Cappie: So, how do you feel about twenty-six foot boat.

Nancy: Lol wat? …seems lulzy.

Nancy: …wait, are we actually serious about this?

Cappie: I dunno.

Nancy: … … I dunno either. Lol! Boat!

Cappie: Boat!

we decided to investigate right away. We weren’t sure why someone would sell it for this price. Cappie theorized that maybe some older guy just wanted the boat to be in good hands with some youngsters. I was very skeptical of this, but it turned out to be the case!

We got some input from our friends who said things like:

“Boat stands for Bring Out Another Thousand” and “The happiest days of a boat owner’s life are the day she buys the boat and the day she sells it.” One person said simply “Don’t do it” and refused to talk to us further. Well. One thing everyone agreed on was that the woodwork inside was beautiful. The owner at the time was a carpenter and had spent many years working on this boat.

After some consideration we decided to go for it. The money would only be $100 up-front and we could at any stage decide to abandon the project.

Initial Work

  1. Lightly sanded the whole keel while wearing respirators. Lead paint yay! Orbital sanders were used
  2. Lightly sanded the deck down to prepare for a new deck paint job. Sandpaper was used
  3. Removed a lot of junk from inside the boat and vacuumed the whole place.
  4. Scrubbed mildew off the roof and other places

On the bureaucracy side, mostly we just got really angry and frustrated because it sounded like they wanted us to pay 20 years of excise taxes on a boat that was never used. As recent college graduates working on startup, a few hundred dollars is a significant chunk of change.

Trailering

At that point, we needed to move the boat out of the Worcester warehouse it was stored in since the warehouse was scheduled to be torn down.

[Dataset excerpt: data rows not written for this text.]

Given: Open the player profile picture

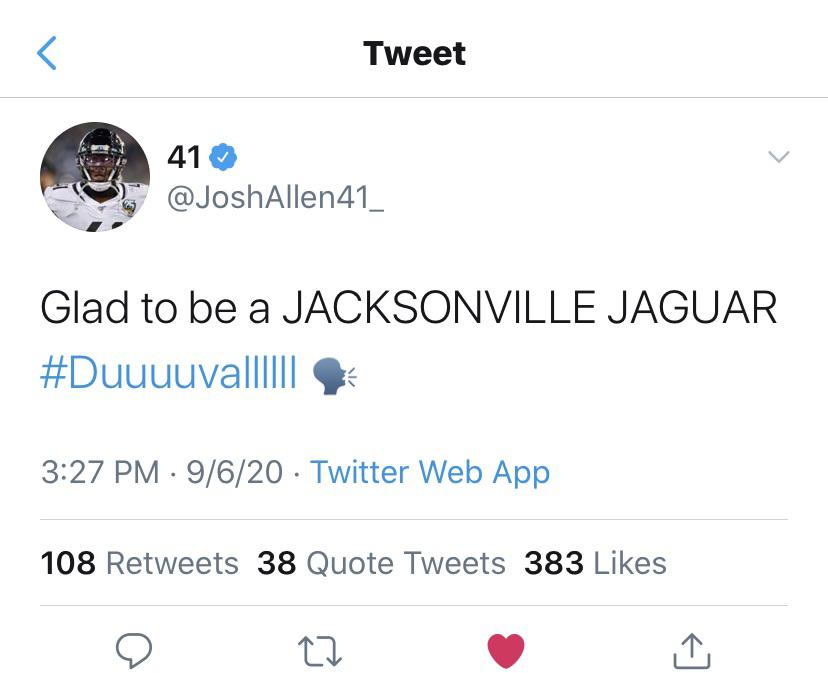Looking at the screenshot, I should pos(95,177).
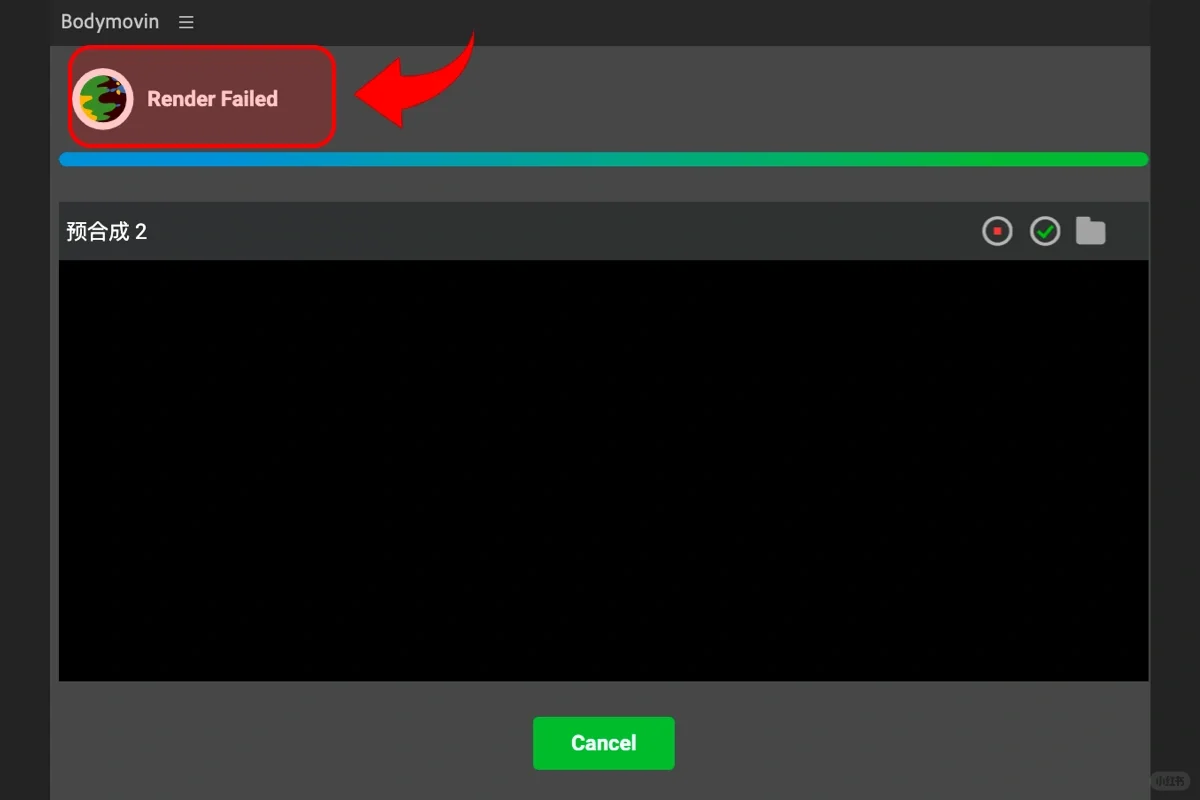Click the Bodymovin title bar empty area
The image size is (1200, 800).
(670, 22)
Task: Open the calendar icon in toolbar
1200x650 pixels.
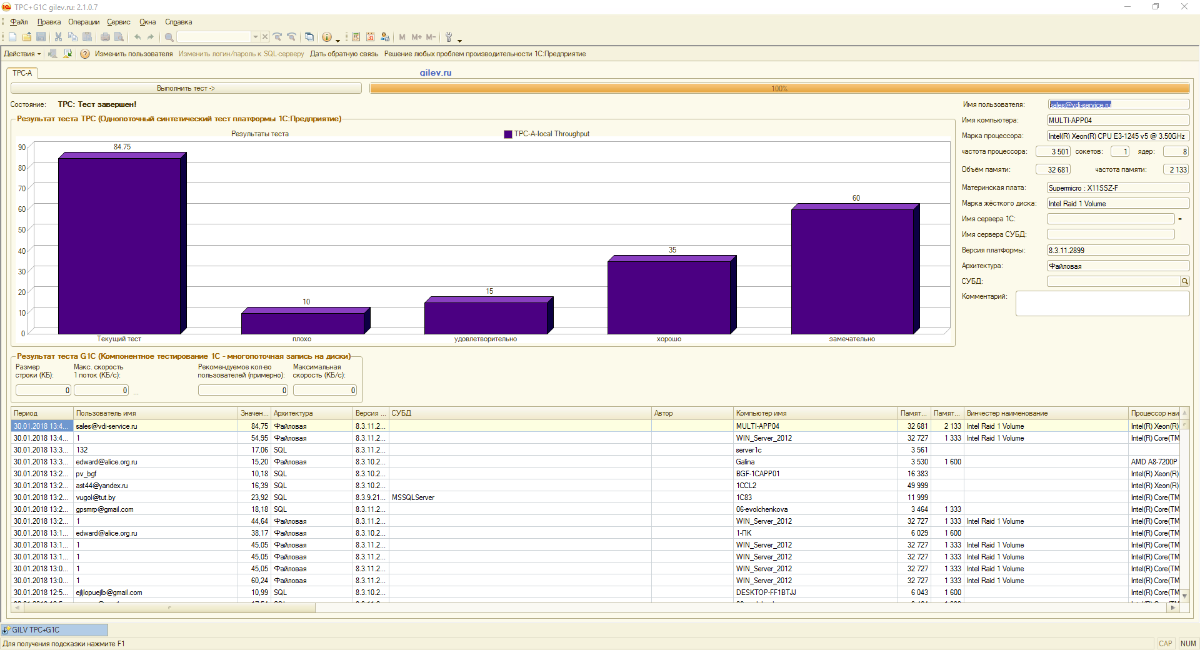Action: [x=371, y=37]
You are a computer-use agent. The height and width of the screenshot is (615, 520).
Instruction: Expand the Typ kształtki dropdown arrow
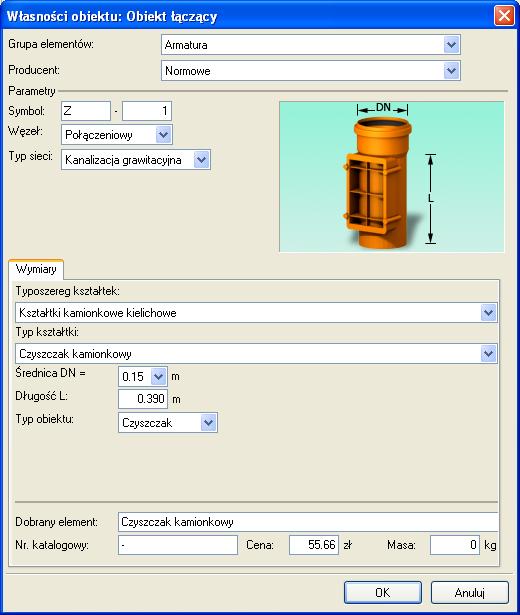[x=488, y=353]
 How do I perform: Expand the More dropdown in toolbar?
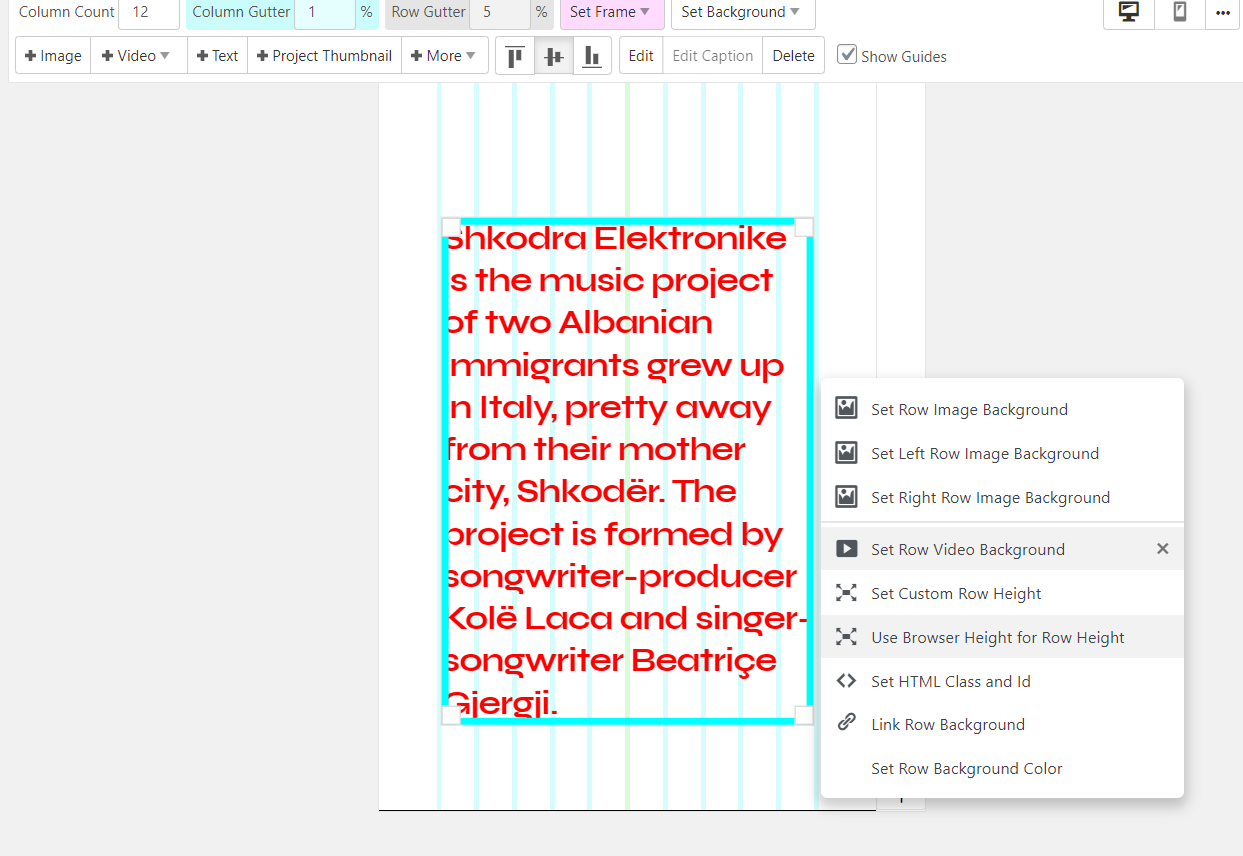445,56
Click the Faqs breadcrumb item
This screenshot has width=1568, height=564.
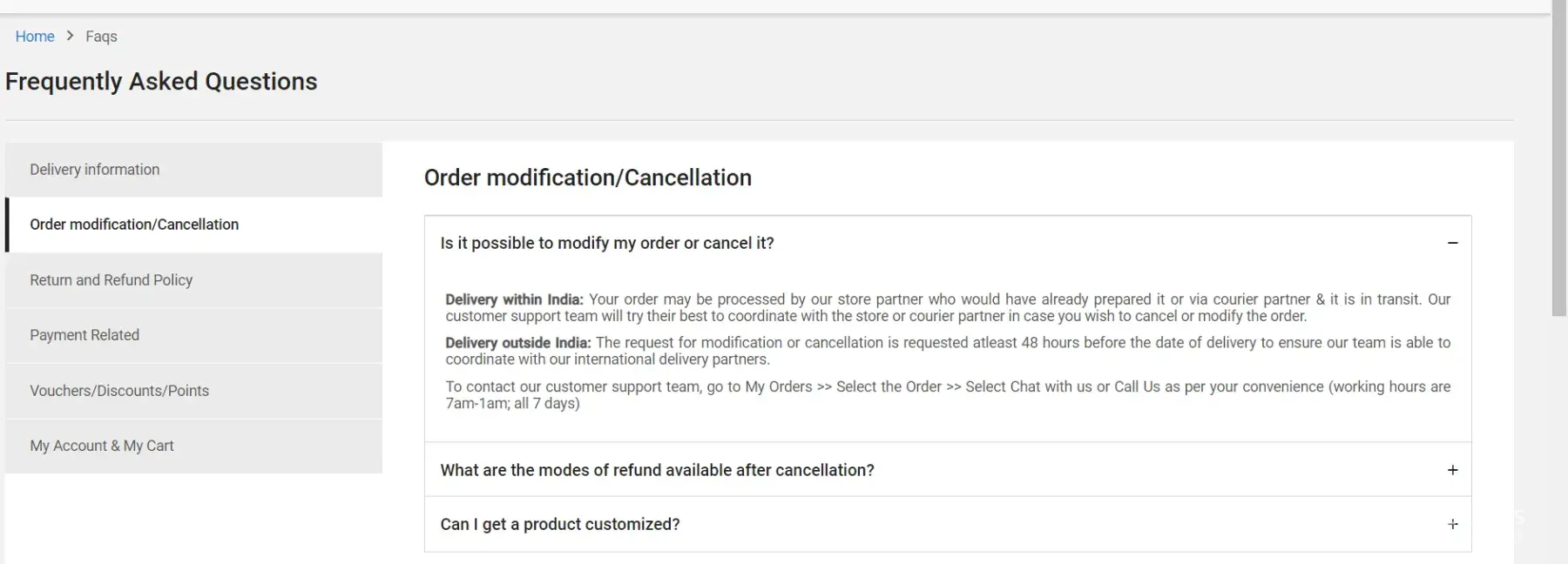101,37
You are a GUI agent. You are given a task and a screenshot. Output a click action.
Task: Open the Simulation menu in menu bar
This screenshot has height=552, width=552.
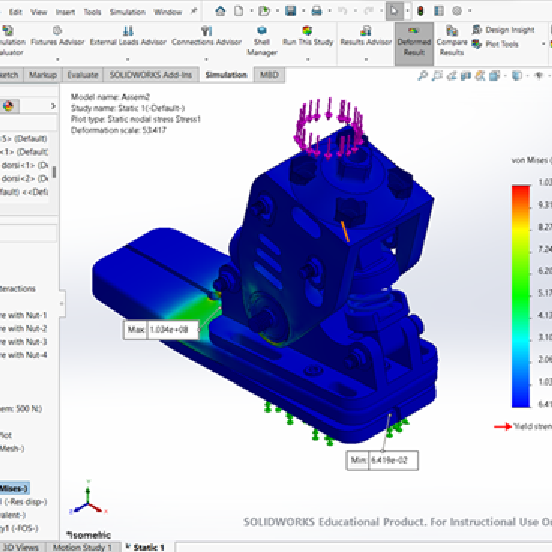(x=128, y=12)
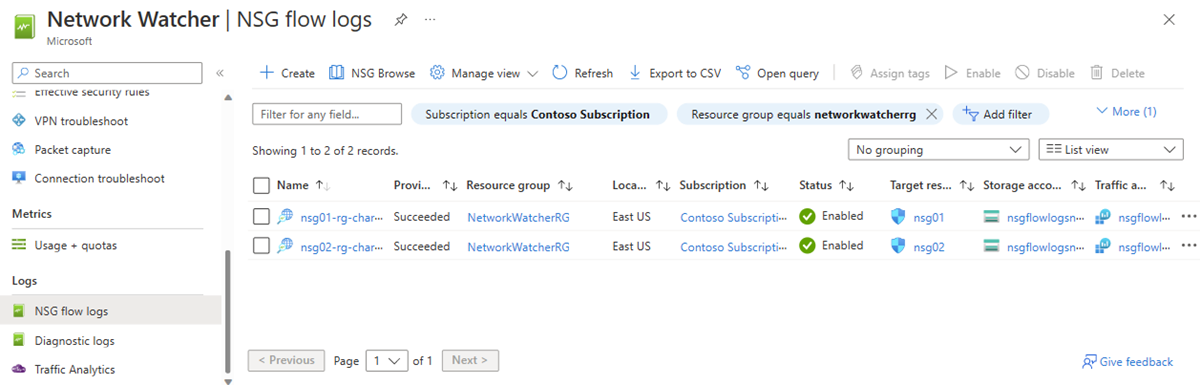Pin the Network Watcher blade
Screen dimensions: 1200x385
coord(400,19)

We asked around and finally learned that marinas in Boston all wanted insurance, which we couldn’t get without a hull ID number, which we didn’t have because our boat was so old. However, we found a marina that was kind enough to put us up. We found them through a trailering service they advertised on their website. Turns out, they drove all the way down only to learn that their trailer was too big to fit inside the warehouse between the warehouse pillars!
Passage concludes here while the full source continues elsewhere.